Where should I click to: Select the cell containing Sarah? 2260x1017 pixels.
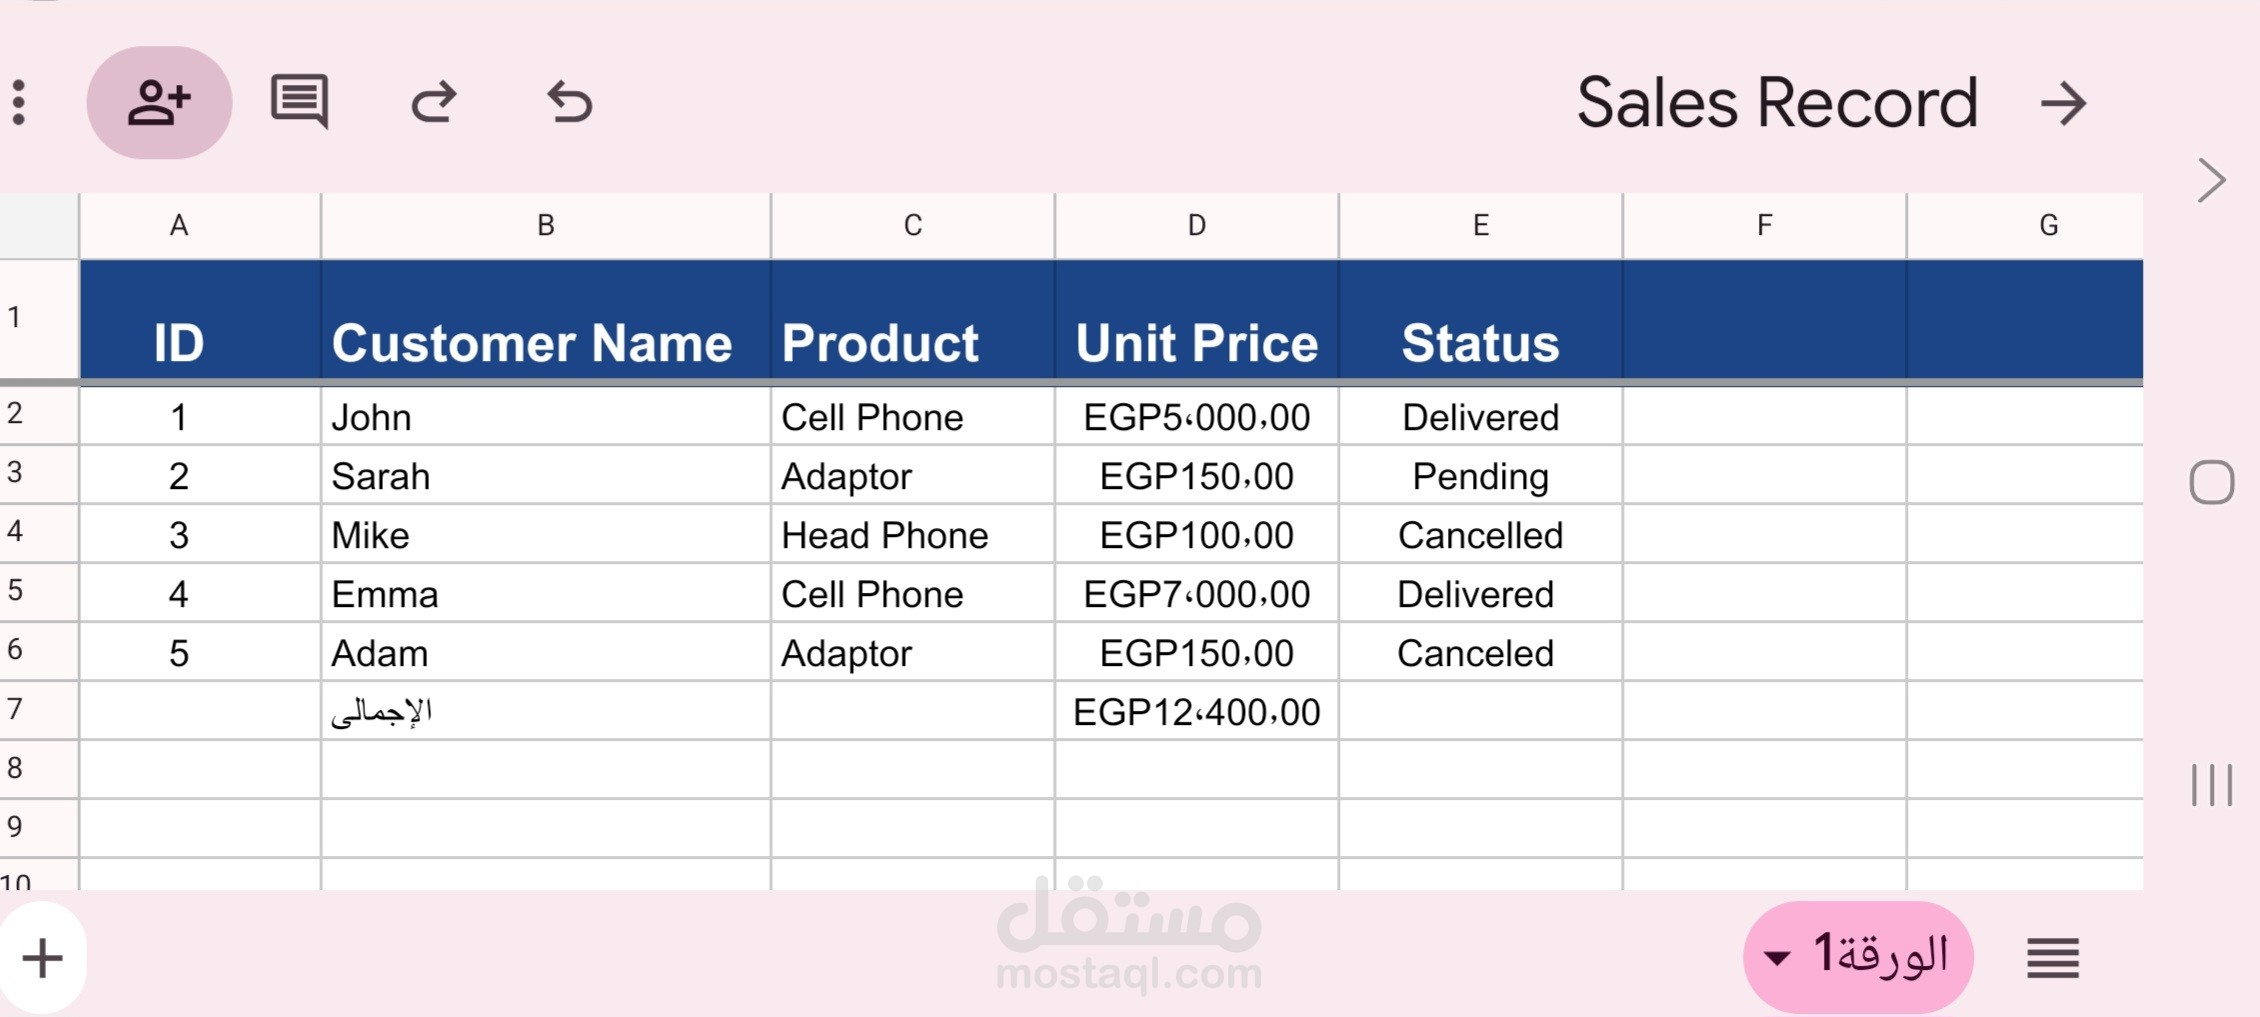(545, 476)

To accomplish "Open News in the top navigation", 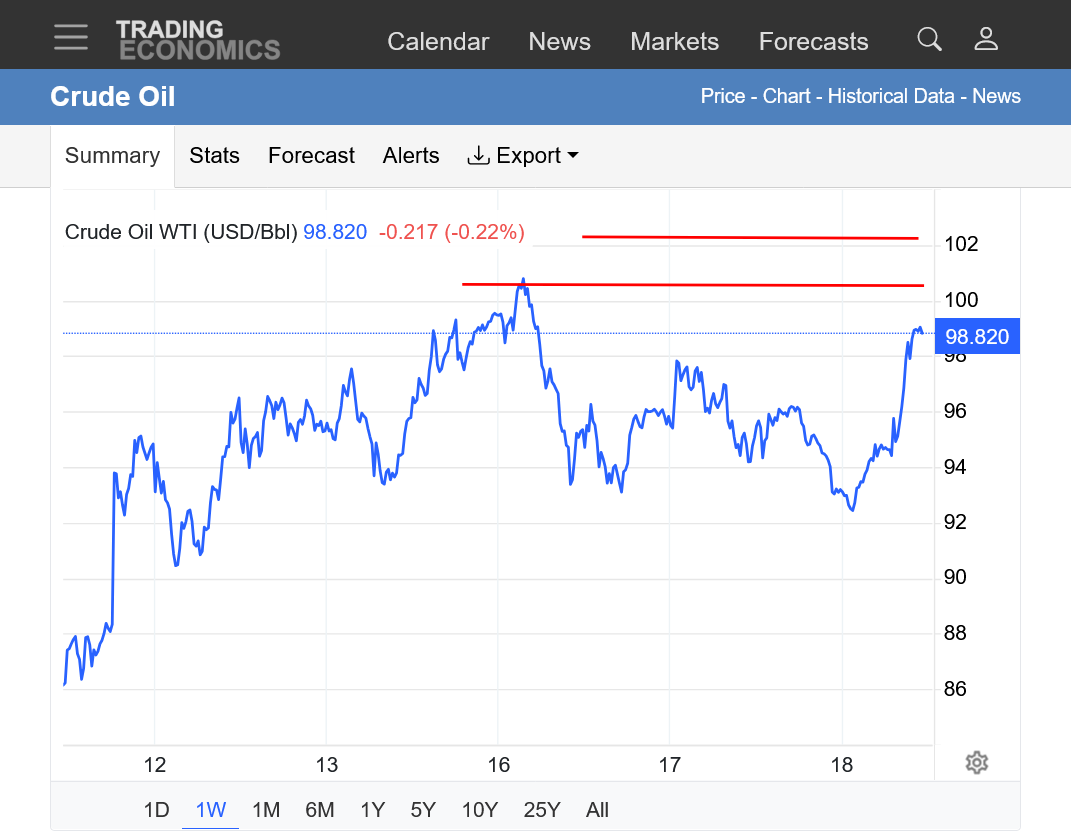I will (559, 42).
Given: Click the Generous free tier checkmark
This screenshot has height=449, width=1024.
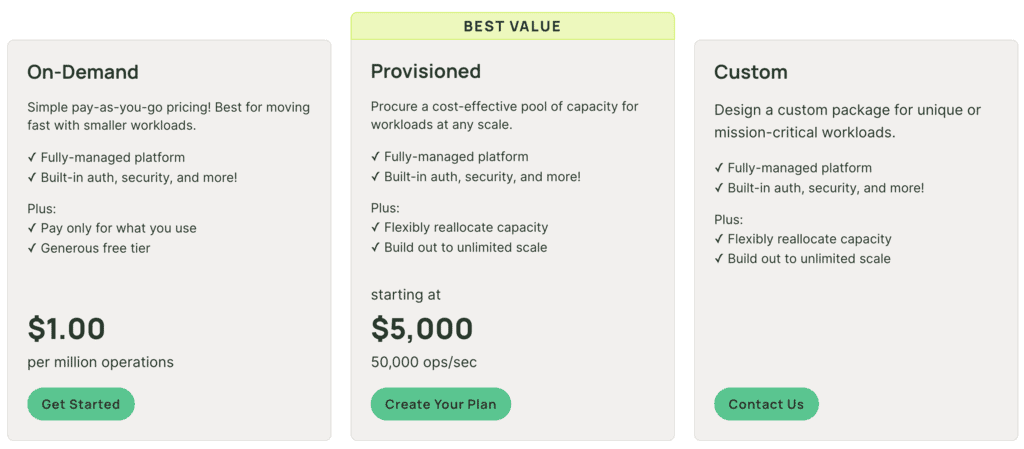Looking at the screenshot, I should [32, 248].
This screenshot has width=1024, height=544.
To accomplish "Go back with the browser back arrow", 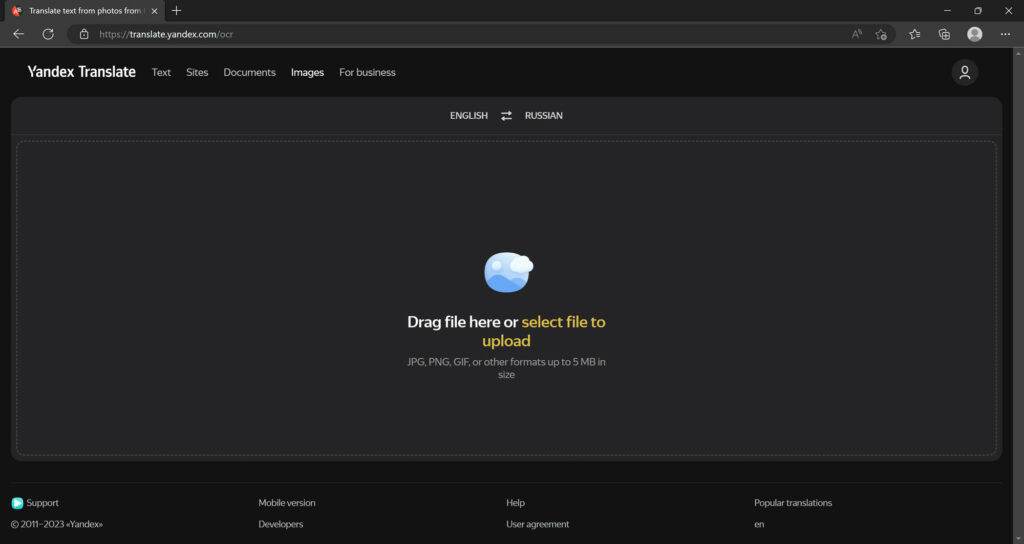I will [18, 34].
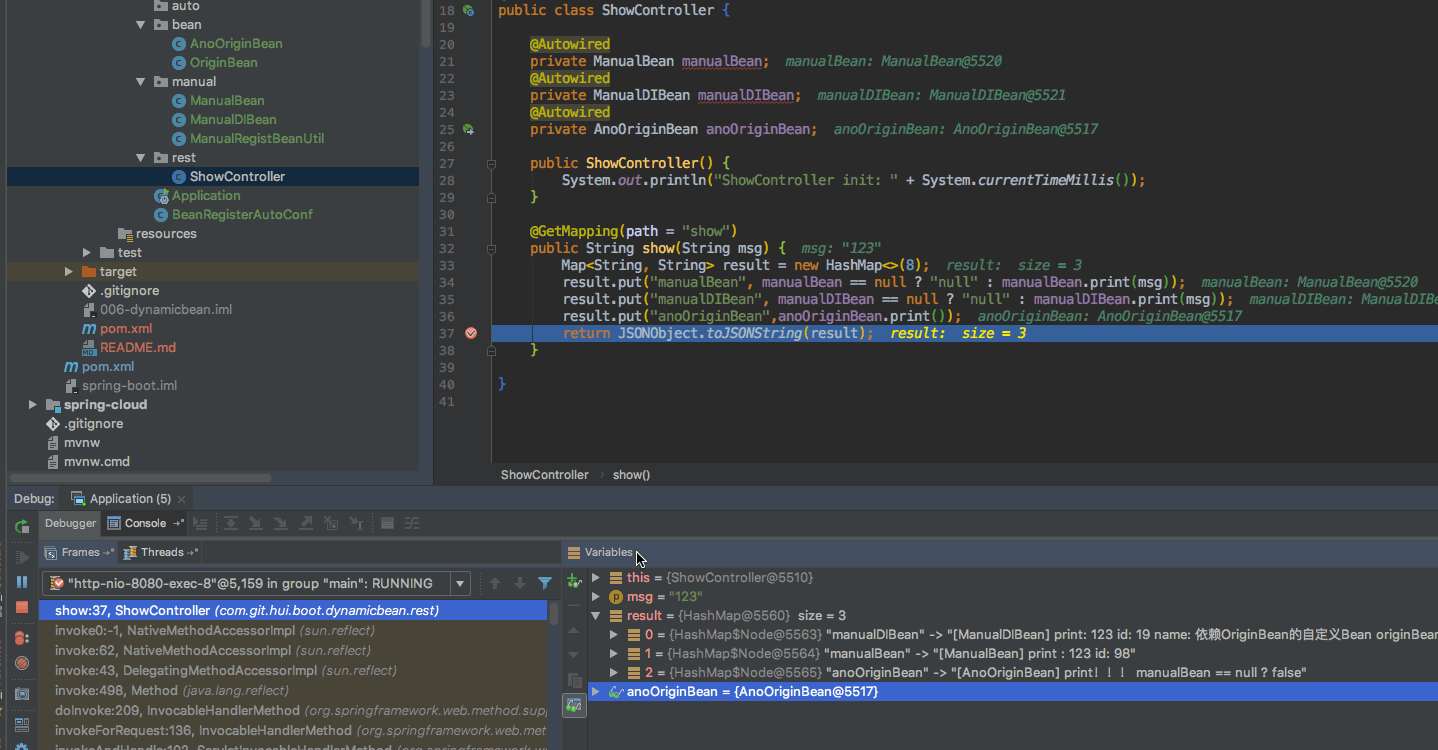This screenshot has width=1438, height=750.
Task: Expand the this = ShowController variable
Action: (596, 577)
-------------------------
Exercise brief
Although the records hold pictures, the copy must not; give again exactly the lines from the one with "Given: Click the Generous free tier checkmark" through the one with "This screenshot has width=1024, height=544.".

Reply
Given: Click the Generous free tier checkmark
This screenshot has height=449, width=1024.
Looking at the screenshot, I should [32, 248].
This screenshot has width=1024, height=544.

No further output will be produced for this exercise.